+++ Document section

I don't even attempt to remember all the ins-and-outs of rules for everything in the game. I understand the basic capabilities of things in the sense that Unit A is good at assault, but only if they get the charge, Unit B has mid-ranged anti-infantry firepower, etc. Anything beyond that, if I run in to it more than a couple of times then I'll start to remember it anyway (maybe my memory for these things is better than some people's, I don't know), if I never come across the unit or army again then I don't need to remember it anyway.
If you're a really competitive player that goes to a lot of tournaments, wouldn't you be best of just concentrating on what is most popular in the meta?


I think the problem is GW aren't trying to hit anything other than financial targets, making a decent game fell off their agenda some years back.


I know this isn't a satisfactory answer to many, but I think it's just that their definition of "decent game" is different to some of their customers. Don't get me wrong, I'm sure the designers were told to write the book by management as part of the releases with the Bloodthirster so they could cash in (gasp, business strategy!), but when they write the book the way they do I think they're thinking more along the lines of "wouldn't it be superawesomecool if blood being spilled called daemons in to existence?" rather than "what combinations of model stats and special rules does the game need to create an effective balance across the board?"


Hey if you have the resources to keep up with it all I'm glad for you, my bank balance and free time allowance has meant I've been clinging on by my finger tips for the last 3 years or so, I can count the number of armies I really have a proper grasp of on the fingers of one hand which means 75% of the time I am completely ill-equipped for a game, and on the backfoot from the word go.

More options might seem fun but the flip side is a terribly broad meta which is progressively ruining the playability of the game and turns list-building into a game of Russian roulette.

[QUOTE]One of the reasons why 30k is so much better than 40k at the moment is the much more limited and predictable meta and the fixed Age of Darkness FOC

One main gripe I do have with the game at the moment is the variety of army selection methods. FOC, Unbound, Formations, Decurion... just make everyone use the FOC, it keeps it standard while still having plenty of room for variety. I'm ok with the race-specific ones given in codex books, as they're minor variations that reflect the army better, but the other methods I'm not keen on.

++++++

● **Requirements**: Reproduce verbatim the stretch of the forum discussion above from "If you're a" through "in the meta?".

+++ Data supplied

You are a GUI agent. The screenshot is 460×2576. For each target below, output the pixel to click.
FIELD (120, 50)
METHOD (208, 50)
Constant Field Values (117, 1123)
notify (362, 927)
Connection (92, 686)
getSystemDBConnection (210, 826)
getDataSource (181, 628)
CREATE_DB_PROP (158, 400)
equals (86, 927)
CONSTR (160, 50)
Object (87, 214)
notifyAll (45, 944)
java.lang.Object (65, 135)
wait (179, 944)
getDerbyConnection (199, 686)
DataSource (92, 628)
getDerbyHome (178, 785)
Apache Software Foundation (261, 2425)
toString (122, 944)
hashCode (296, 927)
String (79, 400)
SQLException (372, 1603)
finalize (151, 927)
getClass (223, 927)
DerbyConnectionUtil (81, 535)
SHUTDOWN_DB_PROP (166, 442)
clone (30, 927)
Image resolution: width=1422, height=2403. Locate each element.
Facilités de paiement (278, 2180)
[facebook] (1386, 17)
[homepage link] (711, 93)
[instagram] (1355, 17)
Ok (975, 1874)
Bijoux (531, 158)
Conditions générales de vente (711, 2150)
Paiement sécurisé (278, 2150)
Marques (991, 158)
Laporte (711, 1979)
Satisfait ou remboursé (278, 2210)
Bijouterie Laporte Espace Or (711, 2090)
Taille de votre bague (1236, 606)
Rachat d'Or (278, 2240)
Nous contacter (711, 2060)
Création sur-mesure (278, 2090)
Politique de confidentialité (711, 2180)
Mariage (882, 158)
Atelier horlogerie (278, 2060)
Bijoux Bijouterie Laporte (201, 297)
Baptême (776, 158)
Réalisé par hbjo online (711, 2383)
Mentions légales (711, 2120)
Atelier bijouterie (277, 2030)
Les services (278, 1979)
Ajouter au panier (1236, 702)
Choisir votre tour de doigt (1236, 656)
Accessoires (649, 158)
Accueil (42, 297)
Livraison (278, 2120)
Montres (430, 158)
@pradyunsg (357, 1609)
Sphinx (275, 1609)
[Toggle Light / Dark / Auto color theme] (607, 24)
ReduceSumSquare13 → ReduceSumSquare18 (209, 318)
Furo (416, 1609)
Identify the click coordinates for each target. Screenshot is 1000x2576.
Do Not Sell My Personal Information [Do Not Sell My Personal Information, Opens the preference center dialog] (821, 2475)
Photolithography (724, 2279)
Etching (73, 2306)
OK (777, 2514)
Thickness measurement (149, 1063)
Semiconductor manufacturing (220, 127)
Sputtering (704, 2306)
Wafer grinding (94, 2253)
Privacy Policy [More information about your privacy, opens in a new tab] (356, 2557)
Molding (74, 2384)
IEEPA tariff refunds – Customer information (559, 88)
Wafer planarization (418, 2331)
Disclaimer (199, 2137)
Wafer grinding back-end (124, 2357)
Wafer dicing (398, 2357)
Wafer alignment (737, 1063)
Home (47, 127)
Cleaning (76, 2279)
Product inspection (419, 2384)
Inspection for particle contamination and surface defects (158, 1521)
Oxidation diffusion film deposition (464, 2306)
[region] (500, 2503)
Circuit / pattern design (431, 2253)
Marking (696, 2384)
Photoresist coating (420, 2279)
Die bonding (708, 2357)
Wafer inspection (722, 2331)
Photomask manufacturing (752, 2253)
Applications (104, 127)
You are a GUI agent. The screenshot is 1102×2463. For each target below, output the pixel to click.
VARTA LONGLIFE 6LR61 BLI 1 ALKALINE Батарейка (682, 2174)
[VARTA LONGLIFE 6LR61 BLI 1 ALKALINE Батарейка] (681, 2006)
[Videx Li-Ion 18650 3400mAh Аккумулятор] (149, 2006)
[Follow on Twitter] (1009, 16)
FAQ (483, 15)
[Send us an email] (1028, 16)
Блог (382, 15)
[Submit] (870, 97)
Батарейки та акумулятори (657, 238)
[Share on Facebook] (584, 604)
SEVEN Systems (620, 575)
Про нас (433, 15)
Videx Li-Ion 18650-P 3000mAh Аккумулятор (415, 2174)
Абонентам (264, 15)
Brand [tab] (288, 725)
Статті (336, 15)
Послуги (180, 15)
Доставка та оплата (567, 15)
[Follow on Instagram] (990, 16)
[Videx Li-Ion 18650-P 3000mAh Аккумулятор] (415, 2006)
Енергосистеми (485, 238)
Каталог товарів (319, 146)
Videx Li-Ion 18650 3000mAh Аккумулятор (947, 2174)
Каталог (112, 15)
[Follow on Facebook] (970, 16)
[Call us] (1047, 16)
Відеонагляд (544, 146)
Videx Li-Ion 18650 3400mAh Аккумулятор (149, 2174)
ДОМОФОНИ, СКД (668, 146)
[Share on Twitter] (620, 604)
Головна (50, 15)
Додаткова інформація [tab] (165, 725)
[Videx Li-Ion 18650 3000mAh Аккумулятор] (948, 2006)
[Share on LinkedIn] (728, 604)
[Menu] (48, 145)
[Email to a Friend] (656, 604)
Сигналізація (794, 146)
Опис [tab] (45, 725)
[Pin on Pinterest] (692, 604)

++++++

● **Output for this exercise**:
If you're a really competitive player that goes to a lot of tournaments, wouldn't you be best of just concentrating on what is most popular in the meta?